I don't refuse to improve OpenCASCADE. I will do it if I create something which can be used. Ok, it is not released as code to be directly used with OpenCASCADE, but if you have a look into my code ( ), you will see that I introduced new things like import / export 3DStudio files or using a stripifier to improve the performances of the 3d display with shaded shapes.
This code is OpenSource.

What I mean with my previous post, and perhaps was not clear, is that the people of OpenCASCADE have to deliver a minimum of documentation.
I understand that you can have some samples which are helping a lot if you want to do something included in the samples.
For example, if you are using the Geometrical or Topological sample, you can have the code how to build the entities.
But those examples are only limited to the high-level components.
The Reference Manual ( html help with the documentation of all the classes and the methods ) is very poor.
If you want to work deeper, you have to read the cdl files, and a lot of them are not documented. Often, you have to go through the code itself which is also poorly documented.

This work has to be done by OpenCASCADE SA.
If I give something back, it will be new classes, perhaps tutorials, but not the documentation for the existing classes.

About contributing to OpenCASCADE via CVS, as you can read in under the CVS section : "Anyone can download or check-out the sources. However, only people with write permission - project leaders and their delegates - can check-in.".
So it is not possible to integrate the debug or new things directly into the OpenCASCADE source base. I think the OpenCASCADE people should think on a solution to be able to do that. It was the reason why I didn't fix the bugs I've found in OSD_Path.

But the problem is not in the contribution, but in the way OpenCASCADE SA is planning the future of the product with the professional vs free version.

Do you think that OpenCASCADE will get a big community of OpenSource programmers, if the free version is not stable, not robust or simply poor, and you have to buy the professional one to have a good working library ? I don't think so.
Keep in mind that improving or debugging some very complex algorithms in OpenCASCADE need a huge knowledge in geometrical or topological "science", and a huge amount of work.


Collin's picture

Thanks for your reply. Yes, that does clear things up.

Documentation is really best written by the people that wrote the code. Ideally the documentation is written FIRST and used as a specification to create the code. This ensures consistancy and allows the programmer to potentially map out all of the function definitions and interactions before a single line of code is written. It seems that nothing of the sort happened here.

It would be very beneficial for all involved if the CVS tree would be opened up for writes a bit more. Maybe the whole world shouldn't be allowed in but more people should. Has anyone looked into Bonzai and Tinderbox? They are two CVS tree utilities written (or maybe just used... dont really know who wrote them) by the Mozilla project. They keep the tree in working order (or at least try to detect if someone broke the build).
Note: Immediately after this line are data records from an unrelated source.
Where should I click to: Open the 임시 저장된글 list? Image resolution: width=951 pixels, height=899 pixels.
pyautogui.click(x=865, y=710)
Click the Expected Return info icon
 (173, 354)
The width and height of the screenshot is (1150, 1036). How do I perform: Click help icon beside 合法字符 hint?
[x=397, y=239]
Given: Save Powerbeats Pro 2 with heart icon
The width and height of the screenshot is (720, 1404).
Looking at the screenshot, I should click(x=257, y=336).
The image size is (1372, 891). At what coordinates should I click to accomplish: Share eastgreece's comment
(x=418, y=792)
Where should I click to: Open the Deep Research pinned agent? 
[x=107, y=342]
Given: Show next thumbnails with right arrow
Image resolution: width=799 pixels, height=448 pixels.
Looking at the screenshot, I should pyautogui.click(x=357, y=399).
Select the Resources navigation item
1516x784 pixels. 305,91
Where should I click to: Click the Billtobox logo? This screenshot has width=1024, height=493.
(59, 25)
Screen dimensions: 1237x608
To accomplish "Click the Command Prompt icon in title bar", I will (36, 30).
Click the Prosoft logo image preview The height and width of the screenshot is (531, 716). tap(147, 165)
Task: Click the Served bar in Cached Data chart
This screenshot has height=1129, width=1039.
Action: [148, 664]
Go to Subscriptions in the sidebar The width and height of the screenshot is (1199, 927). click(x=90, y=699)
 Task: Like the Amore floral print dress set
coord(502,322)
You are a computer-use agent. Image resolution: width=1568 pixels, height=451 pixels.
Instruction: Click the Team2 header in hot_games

OpenCascade will definately not go far in this world if the free (certified) version laps behind the pro version greatly, has poor documentation, and crappy libraries. A few posts back what I was trying to get at was: The pro and free versions should be identical. The only difference in my opinion should be: The pro version gets you tech support from the company, the pro version allows you to sell your program, and the pro version allows you to modify OpenCascade and use it and not release your modifications. There's plenty of problems to work out w/ that but then at least the two versions would be functionally identical.

Stephane Routelous's picture

Hi Collin,

Just to say that I agree with your statement concerning the pro vs the free version.
Something like that will keep the product OpenSource, and the community will get the benefit of a stable product, and the product itself will get the input or improvement from the OpenSource community.